Tysiące tajemniczych przesyłek. Poruszenie w Korei Południowej
Tajemnicze paczki wysyłane z zagranicy wzbudzają od czwartku strach w Korei Południowej. Policja odebrała przeszło 2 tys. zgłoszeń w tej sprawie. Media informowały o hospitalizacji trzech osób, które otworzyły przesyłki z Tajwanu.
W czwartek trzech pracowników ośrodka opieki dla osób niepełnosprawnych w Ulsan, w południowo-wschodniej części kraju, trafiło do szpitala z powodu trudności z oddychaniem po otwarciu podejrzanej paczki z Tajwanu. Analiza przesyłki nie wykazała obecności szkodliwych substancji.
W piątek z powodu podejrzanej przesyłki ewakuowano 1700 osób z budynku Głównego Urzędu Pocztowego w centrum Seulu.

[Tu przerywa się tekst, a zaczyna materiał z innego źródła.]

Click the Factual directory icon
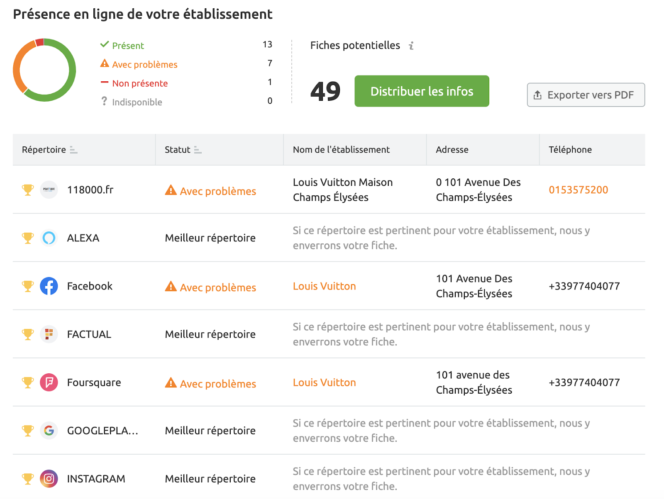Viewport: 664px width, 499px height. (x=49, y=334)
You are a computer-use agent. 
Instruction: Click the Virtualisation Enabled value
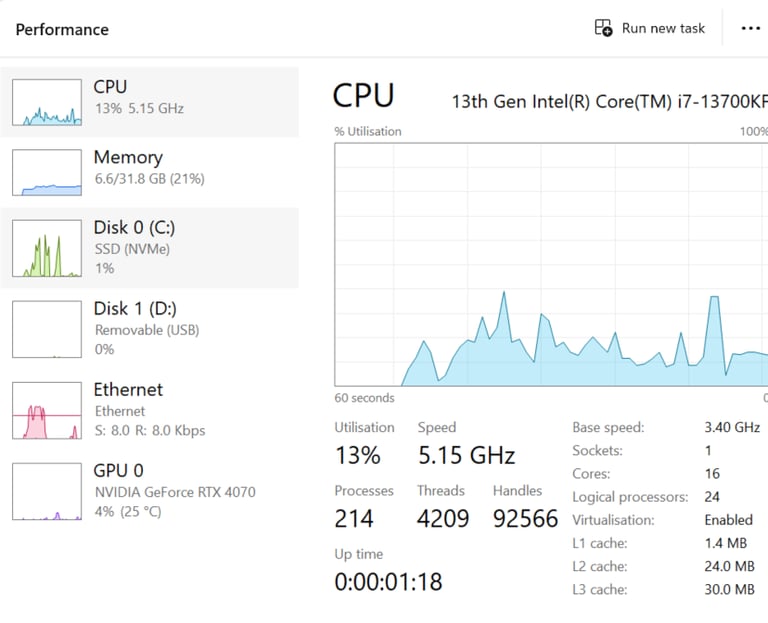tap(728, 520)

Dalsza część artykułu pod materiałem wideo
Śledztwo trwa ws. tajemniczych paczek w Korei Południowej
Dotychczas policja w całym kraju otrzymała łącznie 2141 zgłoszeń związanych z przesyłkami nadanymi z różnych państw, głównie Tajwanu. Służby zabrały 679 z nich do analizy. W pozostałych znajdowały się pomadki lub inne tanie produkty.
Jak dotąd nie znaleziono żadnych śladów materiałów niebezpiecznych, takich jak substancje biochemiczne lub radioaktywne.
Biuro przedstawicielstwa Tajwanu w Korei poinformowało, że zgłoszona w czwartek paczka była nadana pocztą towarową z Shenzhen na południu Chin na Tajwan, a następnie odesłana do Korei za pośrednictwem poczty tajwańskiej. Tajwańska policja utworzyła specjalną grupę zadaniową do zbadania tej sprawy.
Chiny reagują po alarmie ws. tajemniczych paczek w Korei Południowej
Koreańskie ministerstwo spraw zagranicznych wezwało Chiny do podjęcia dochodzenia po swojej stronie. Pekin ustami rzecznik MSZ poinformował w poniedziałek, że "zajęto się już tą sprawą". Kancelaria premiera Korei uspokajała w poniedziałek, że "nie ma żadnych podejrzeń związanych z terroryzmem".
Istnieją przypuszczenia, że fala tajemniczych przesyłek to przykład tzw. brushing scam, czyli oszustwa polegającego na rozsyłaniu przez sprzedawcę taniego produktu, które ma na celu umożliwienie mu wystawienie pozytywnych opinii o sklepie. Podobna sytuacja miała miejsce w lipcu 2020 r., kiedy tysiące osób na całym świecie odebrały tajemnicze przesyłki z nasionami.